Even if you have to have this done for you it shouldn't cost more than $50,,, It just isn't that hard.

I was lucky to befriend the guy who rebuilt the 25,000 Garands that were imported and sold by Arlington Ordnance in the mid 90's. My gun had this same problem and he told me how to fix it. I set mine up at .004 clearance, to my worn Gas Cylinder. It runs strong.

This is a heck of a lot better than buying a bunch of parts you don't really need.

Hope this helps. :mrgreen:

Randy

alexanderkidd
05-03-2014, 07:57 AM
Thanks everybody for the info. Looks like the gas piston is undersized and will need replacement.
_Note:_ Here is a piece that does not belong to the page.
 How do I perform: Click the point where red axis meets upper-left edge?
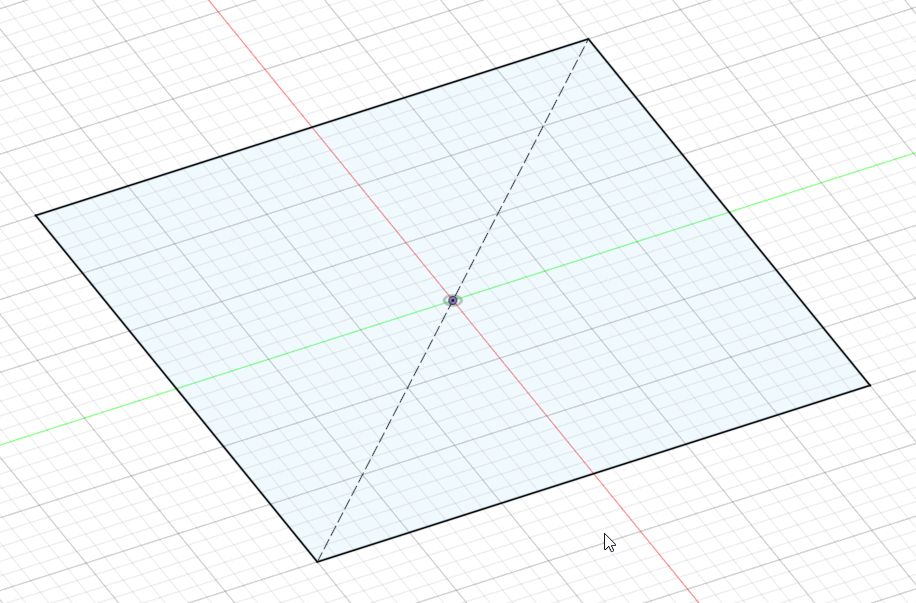click(x=312, y=126)
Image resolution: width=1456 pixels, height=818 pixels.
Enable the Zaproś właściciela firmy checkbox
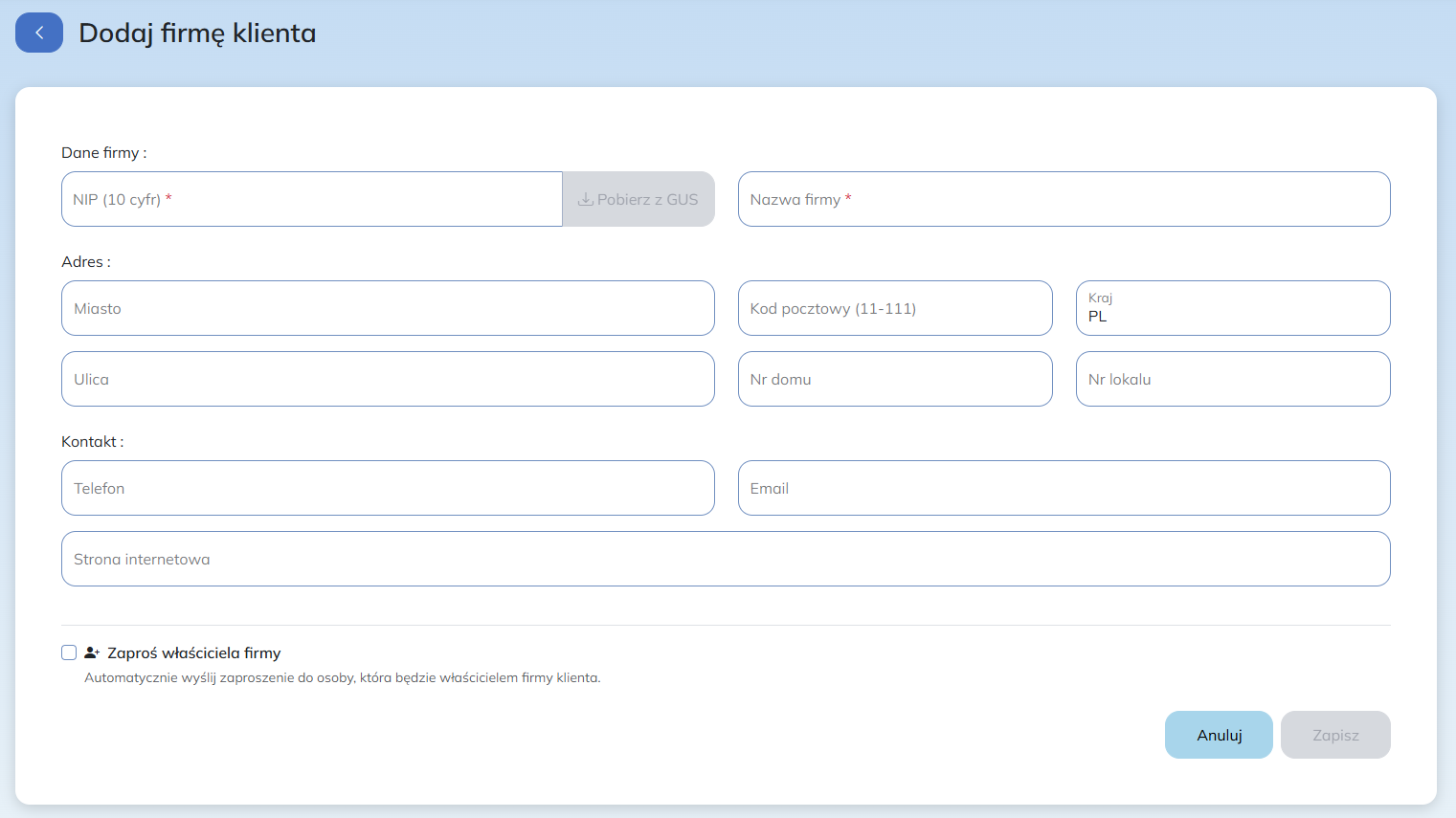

I'll be looking into finding someone qualified to replace it.

lonewelder
05-03-2014, 05:40 PM
The cmp now rebuilds op rods and will even trade yours out for a rebuilt one.also I think columbus machine rebuilds them too.

W.R.Buchanan
05-06-2014, 08:47 PM
Alex: When you decide who is going to do the work for you, make sure to send you gas cylinder along with it.

It is pointless to replace the piston with a stock sized piston if the cylinder is worn. As I said in post #16 if the cylinder is worn too big an oversized piston will save the day.

If there is no oversized piston available then one can be made by anyone with a lathe and a piece of cold rolled steel. It is about the simplest part you can make.

Good luck and let us know how it turns out.

Randy

seagiant
05-06-2014, 09:06 PM
Hi,
All you guys owning ANY of Mr. Garands firearms should get this book just to understand what you are shooting! HIGHLY recommended!

http://www.amazon.com/U-S-Caliber-Operated-Service-Rifles/dp/B0006F5XOW

W.R.Buchanan
05-07-2014, 01:00 PM
I have several of Jerry Kuhnhausen's shop manuals. Every one has everything there is to know about the given subject.

Good thing to have if you are going to shoot something very much.

People need to realize that guns are machines, and they wear and have idiosyncrasies just like any other machine.

Learning about each gun is a task unto itself and should be regarded as part of the fun, and it will make you a better shooter as well since running the gun is part of shooting and if you don't understand how the gun works then running it becomes more difficult.

This starts with reading and studying accurate materials about the subject. Kuhnhausen's books are accurate material.